Australian pilot
Royal Australian Air Force pilot, Flight Lieutenant Russell Adams from 10 Squadron, steers his AP-3C Orion over the Southern Indian Ocean during the search for missing Malaysia Airlines flight MH370Reuters
A Chinese Ilyushin-76 military aircraft has spotted several "suspicious white and rectangular" objects around an area where satellite images had detected potential debris of the Malaysia Airlines flight MH370.

Two "relatively big" floating objects and several smaller white ones dispersed over several miles were sighted by the crew of the plane combing the southern Indian Ocean off the coast of Australia, about 1,550 miles southwest of Perth.

According to Xinhua news agency, the Chinese plane broadcast the coordinates of the debris quite distinctly - 95.1113° east and 42.5453°south – to the Australian Maritime Safety Authority (AMSA) and to search ships in the area, which include the icebreaker Xuelong or Snow Dragon.

The report comes after an Australian crew announced earlier that they had spotted a floating wooden cargo pallet and strapping belts in the same area, Reuters reports.

Satellite images released by China and France show more objects floating in the region where the search operations to find possible debris of the jet are on.

AMSA is also examining French radar images showing floating debris about 530 miles north of the present search area.

It is still not established if the debris seen by the Australian and Chinese planes is the same even though the Chinese satellite images show a cluster of objects floating around larger ones.

The object detected by the Chinese satellite is approximately 74 ft (22 metres) by 43 ft (13 metres), while the wing of a Boeing 777-200ER has similar dimensions of about 88 ft (27 metres) by 45 ft (14 metres).

Multinational search efforts

The southern Indian Ocean has become the new area of focus in the multinational effort to trace the missing plane.
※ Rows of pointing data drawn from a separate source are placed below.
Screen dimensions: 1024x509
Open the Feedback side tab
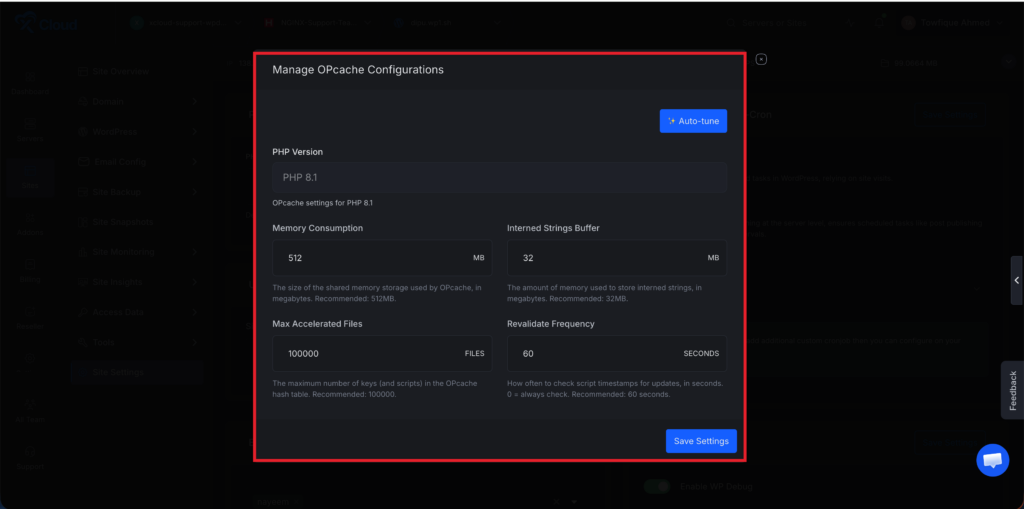[x=1012, y=390]
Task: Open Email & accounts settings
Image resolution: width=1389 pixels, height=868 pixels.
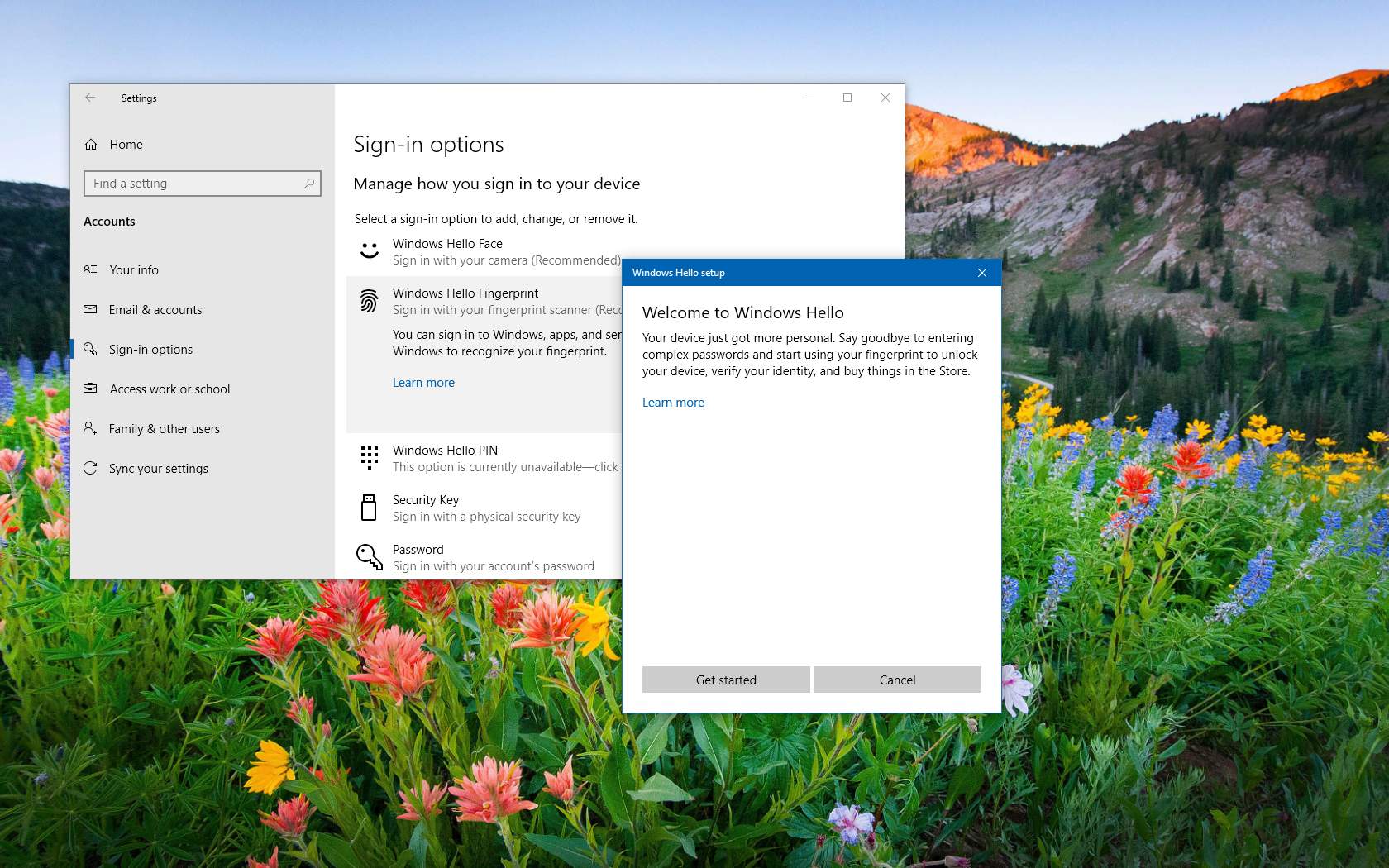Action: pyautogui.click(x=155, y=309)
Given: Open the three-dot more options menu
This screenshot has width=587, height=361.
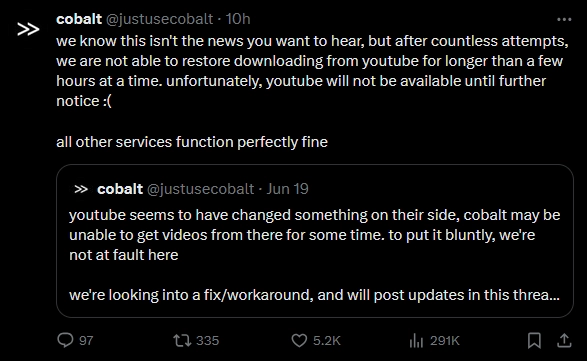Looking at the screenshot, I should pos(564,19).
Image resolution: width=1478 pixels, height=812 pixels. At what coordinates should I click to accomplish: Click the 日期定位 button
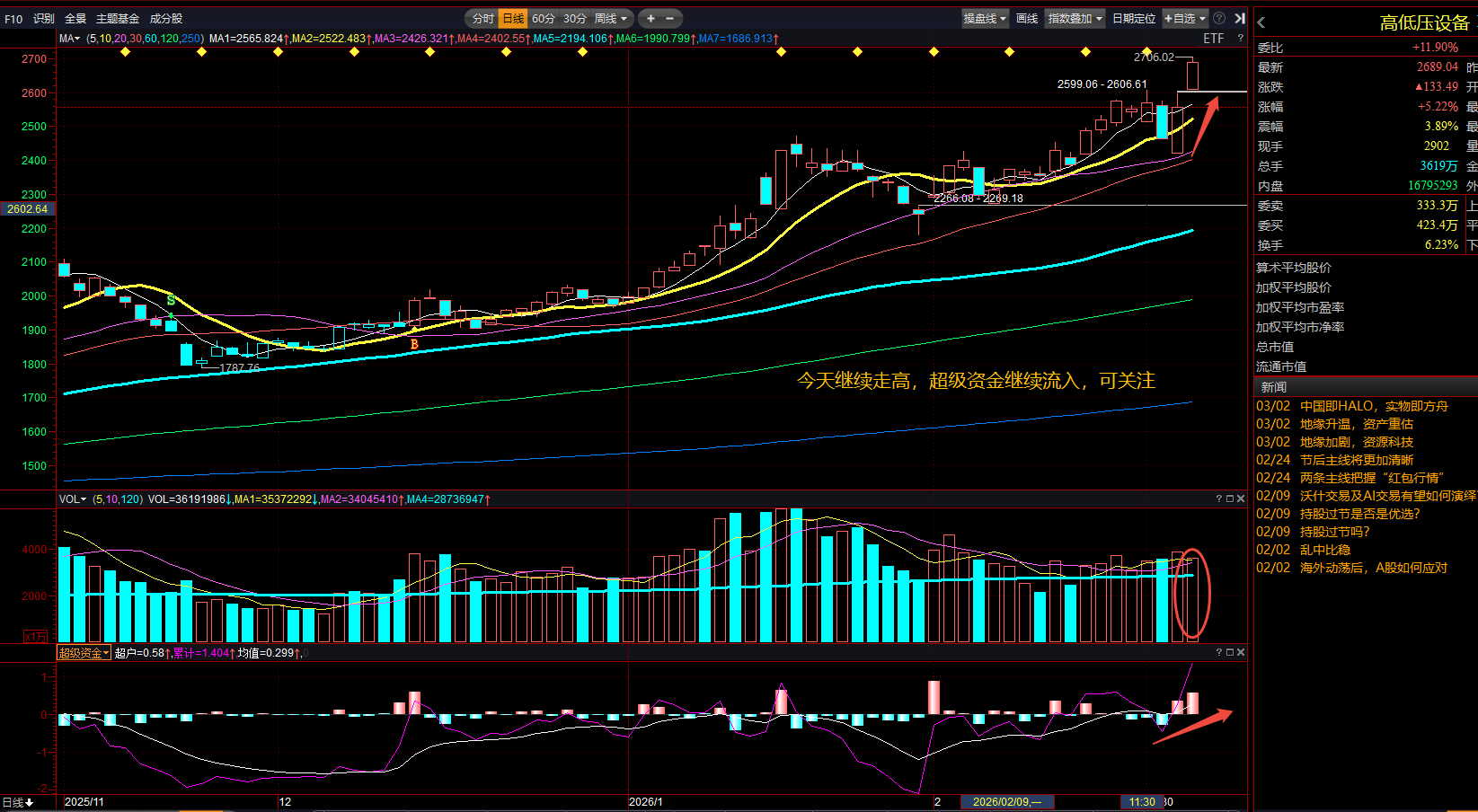[x=1134, y=18]
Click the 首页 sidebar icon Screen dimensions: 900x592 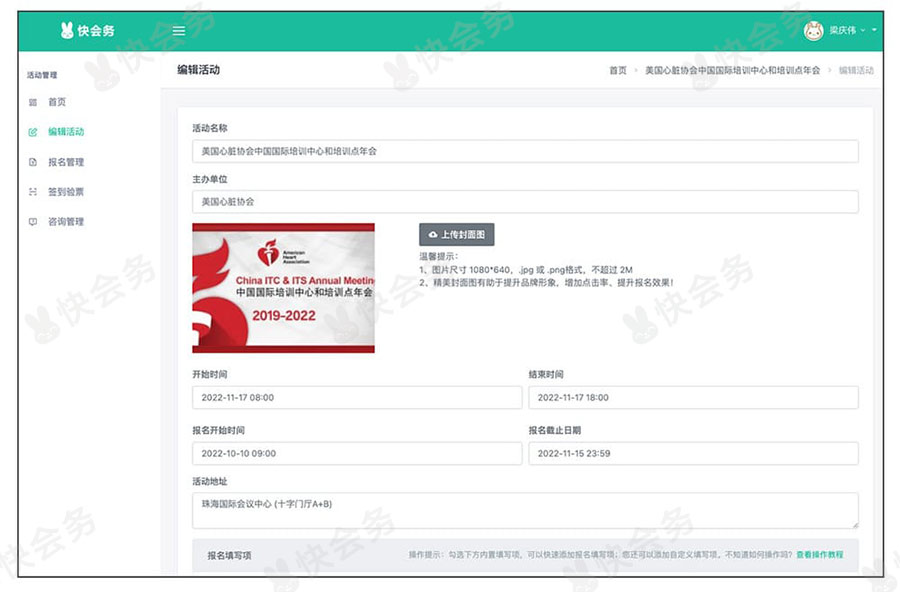33,102

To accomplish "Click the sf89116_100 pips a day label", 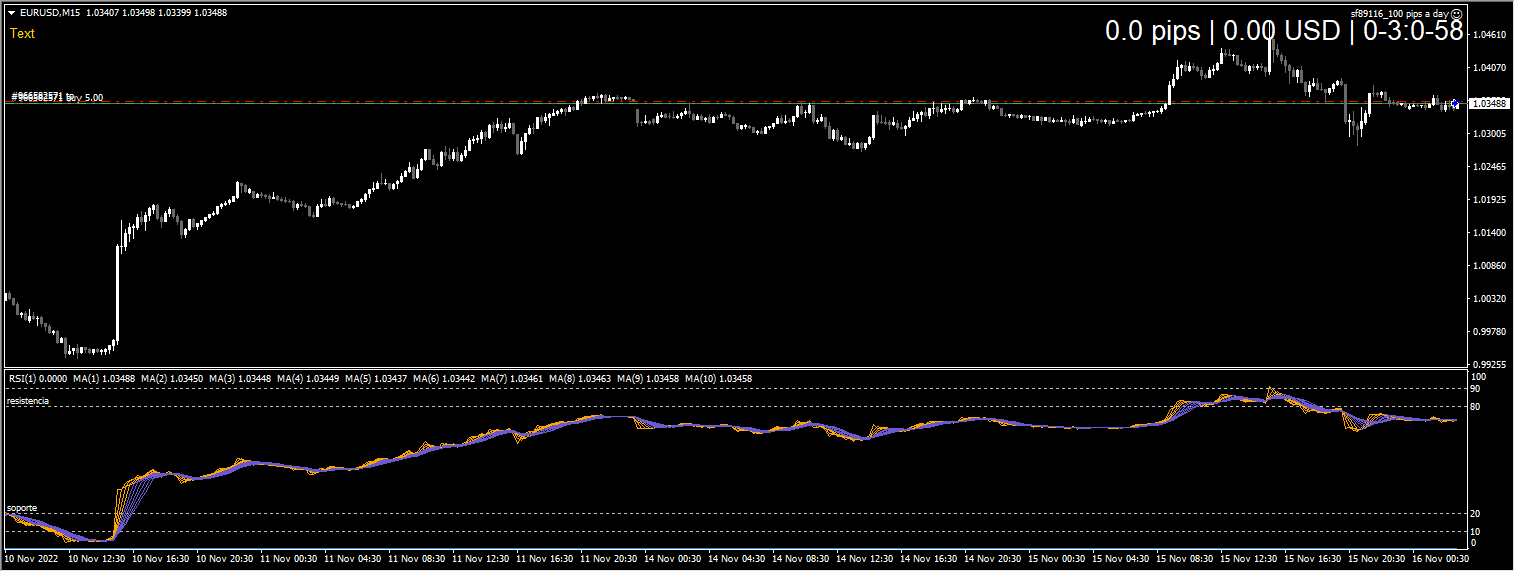I will [1398, 14].
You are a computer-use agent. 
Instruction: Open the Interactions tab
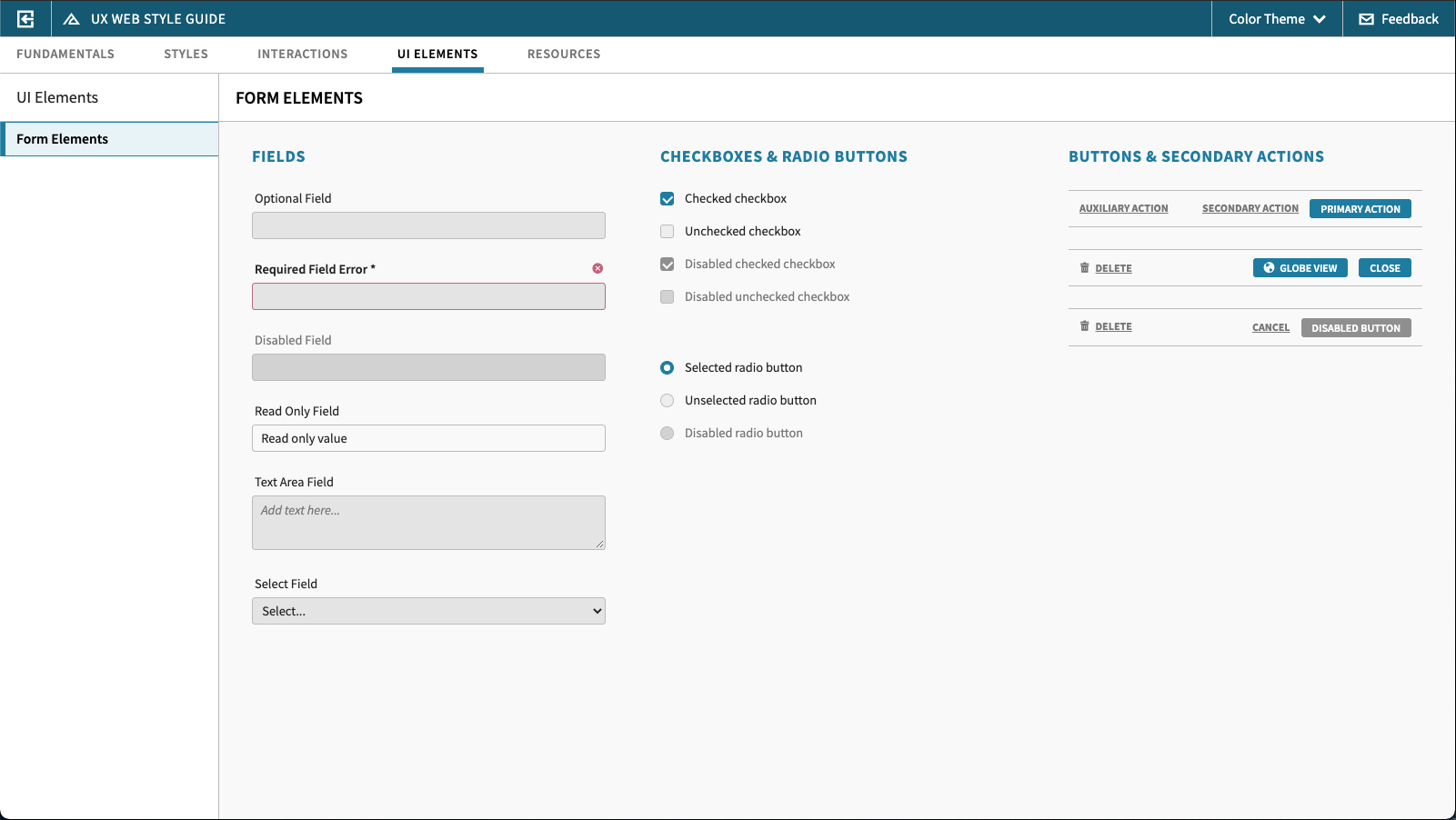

The US navy is deploying its high-tech black box detector which can catch a black-box "ping" from a maximum depth of 20,000 ft (about 6,096 metres).

"If debris is found we will be able to respond as quickly as possible since the battery life of the black box's pinger is limited," Commander Chris Budde, US navy, said in an emailed statement to Reuters.

He said that the black box detector is attached behind a slow-moving ship to scan the surface of the ocean, and is basically a precautionary effort, which has to be carried out quickly as the battery of the black box has a maximum life of 30 days.

Countries participating in the search operations in the remote regions of the southern Indian Ocean include New Zealand and Japan, which too will operate routine scanner flights over the area in the coming days.

Even though a major part of the search operation is concentrated in the southern corridor below the equator, the 26 countries involved in the search are also scanning the northern arc.

"It's a lot of water to look for just perhaps a tiny object," Australian Deputy Prime Minister Warren Truss said on Australian Broadcasting Corp Radio.